| WHAT YOU ARE ASKED TO DO |
Every entry in the data is to be written out exactly; no picture belongs in the copy.

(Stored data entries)
*** Block opens ***
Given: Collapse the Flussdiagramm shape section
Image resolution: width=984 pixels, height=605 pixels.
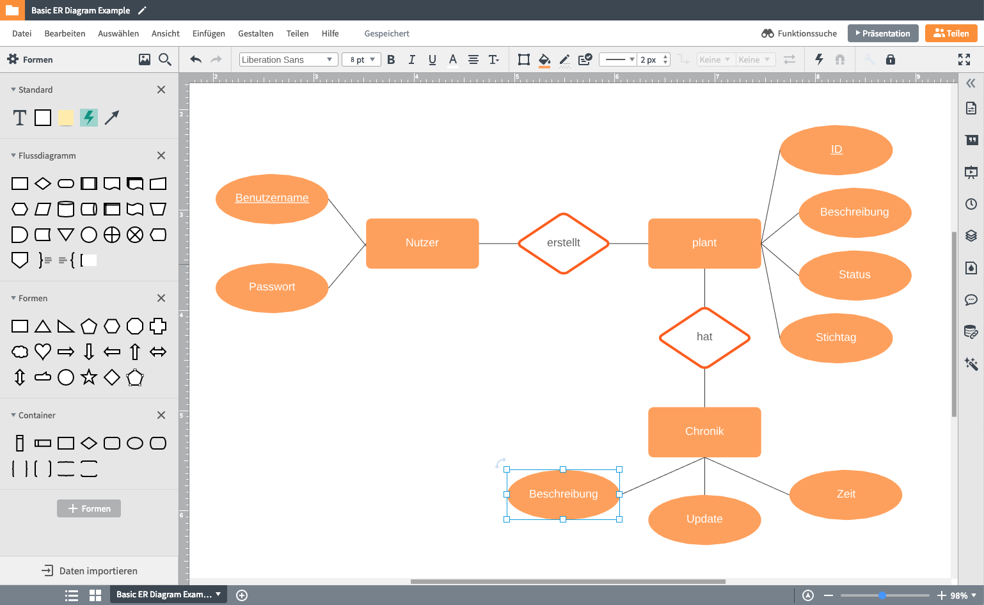Looking at the screenshot, I should click(13, 155).
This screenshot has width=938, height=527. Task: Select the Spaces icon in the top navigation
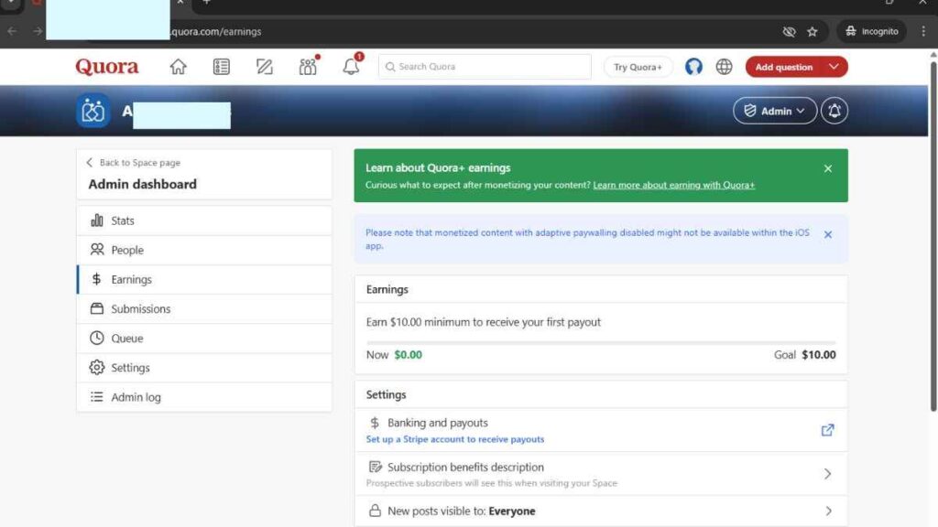point(307,66)
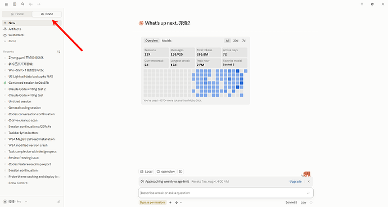The image size is (388, 207).
Task: Open the hamburger menu icon
Action: [6, 4]
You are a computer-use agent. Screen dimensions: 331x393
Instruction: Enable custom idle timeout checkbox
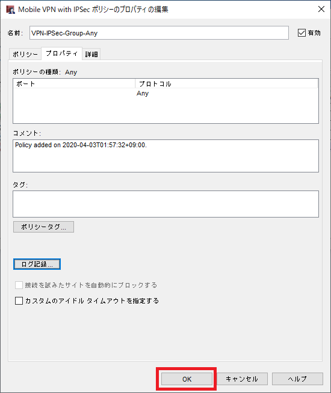coord(19,300)
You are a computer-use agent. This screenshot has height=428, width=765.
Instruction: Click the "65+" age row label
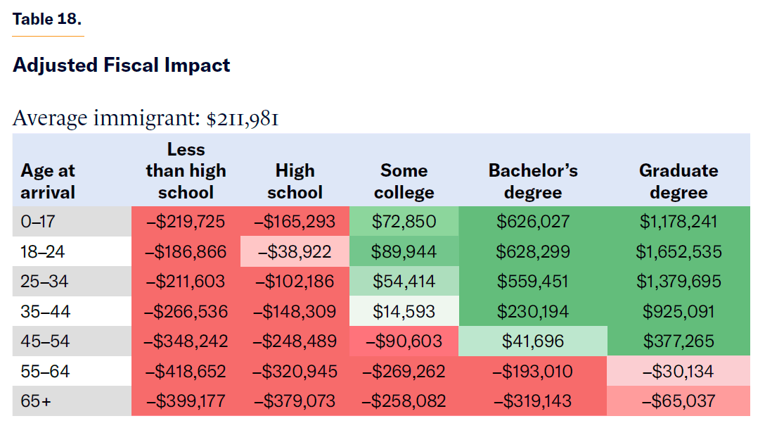coord(35,401)
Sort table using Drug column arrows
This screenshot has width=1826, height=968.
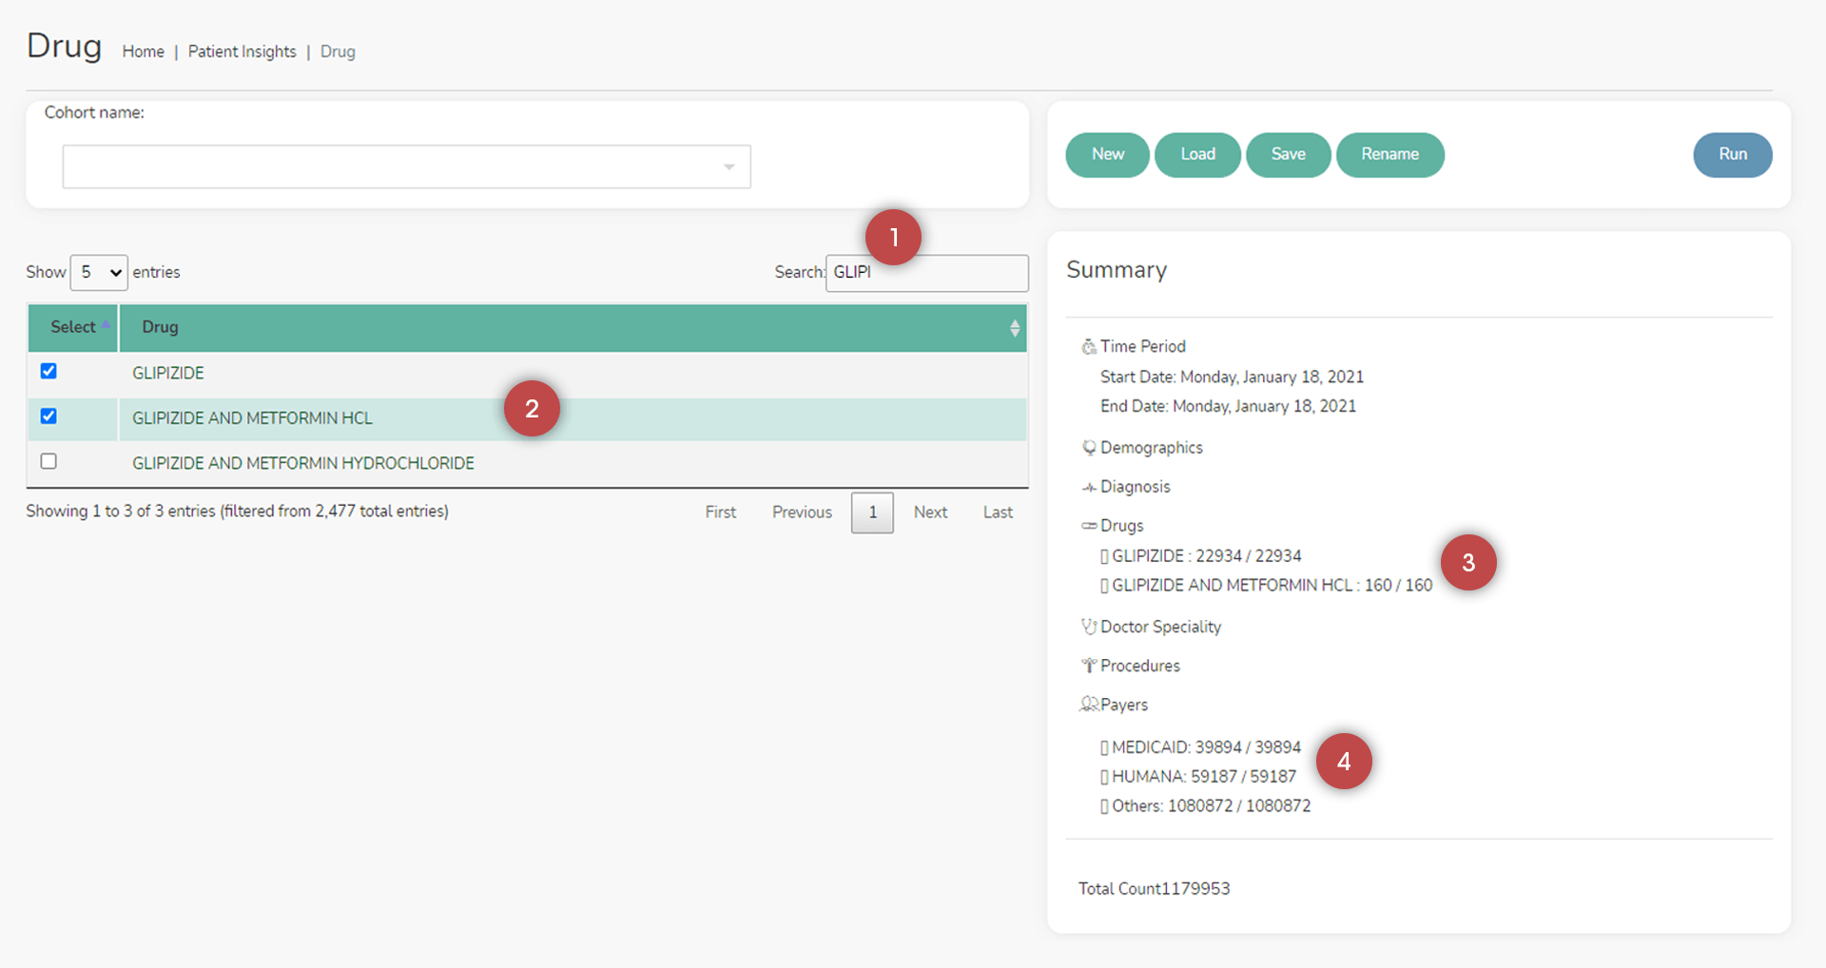tap(1014, 328)
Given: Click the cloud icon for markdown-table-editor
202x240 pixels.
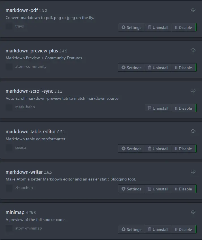Looking at the screenshot, I should pyautogui.click(x=193, y=131).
*** Block closes ***
| WRITTEN ANSWER |
Given: Collapse the Flussdiagramm shape section
Image resolution: width=984 pixels, height=605 pixels.
Looking at the screenshot, I should click(13, 155).
This screenshot has width=938, height=527. Task: Select the Spaces icon in the top navigation
point(307,66)
The image size is (388, 207).
Task: Open the hamburger menu icon
Action: [6, 4]
You are a computer-use agent. Screen dimensions: 331x393
Instruction: Enable custom idle timeout checkbox
coord(19,300)
You are a computer-use agent. This screenshot has height=428, width=765.
Instruction: Click the "65+" age row label
coord(35,401)
Sort table using Drug column arrows
This screenshot has width=1826, height=968.
tap(1014, 328)
Given: Click the cloud icon for markdown-table-editor
202x240 pixels.
Looking at the screenshot, I should pyautogui.click(x=193, y=131).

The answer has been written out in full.